• _Task statement_: When you reach the records below, output every one exactly as written but leave out any pictures.

• _Data extracted from a collection_:
☆ ☆ ☆ ☆
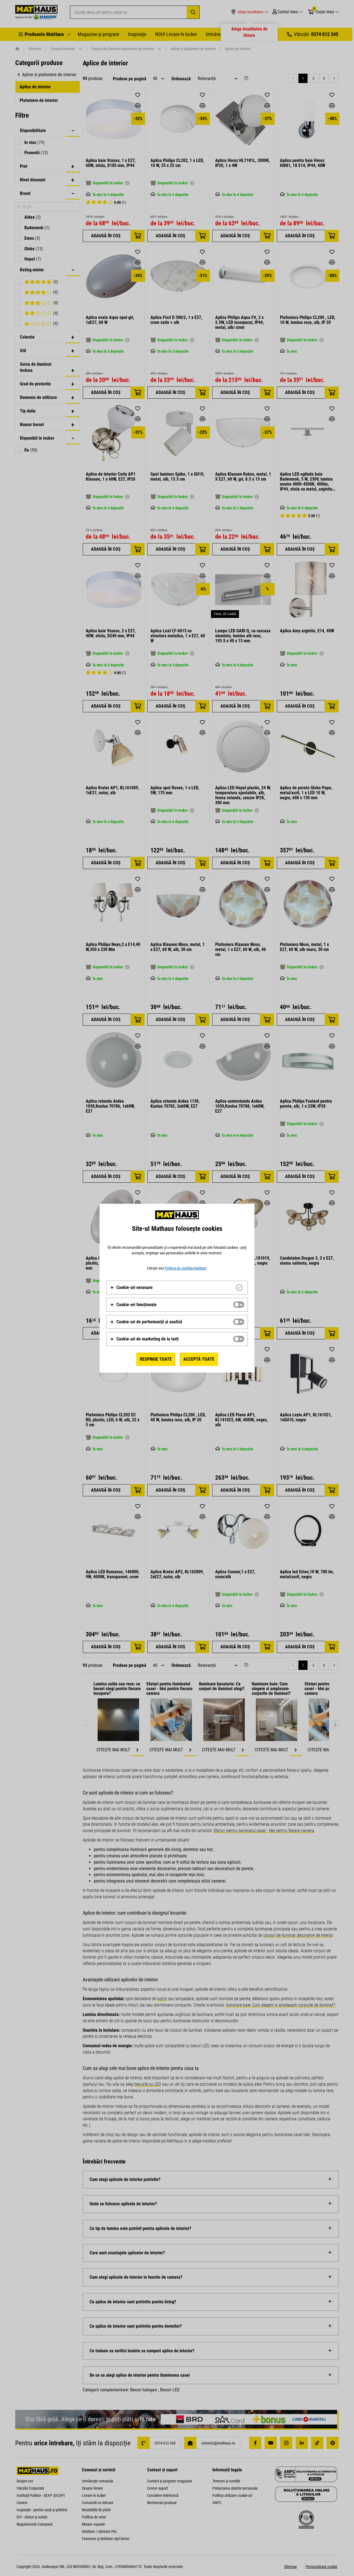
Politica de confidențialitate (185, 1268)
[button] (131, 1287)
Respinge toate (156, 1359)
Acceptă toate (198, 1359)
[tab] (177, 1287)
☆ ☆ ☆ ☆
• _Problem solution_:
Politica de confidențialitate (185, 1268)
[button] (131, 1287)
Respinge toate (156, 1359)
Acceptă toate (198, 1359)
[tab] (177, 1287)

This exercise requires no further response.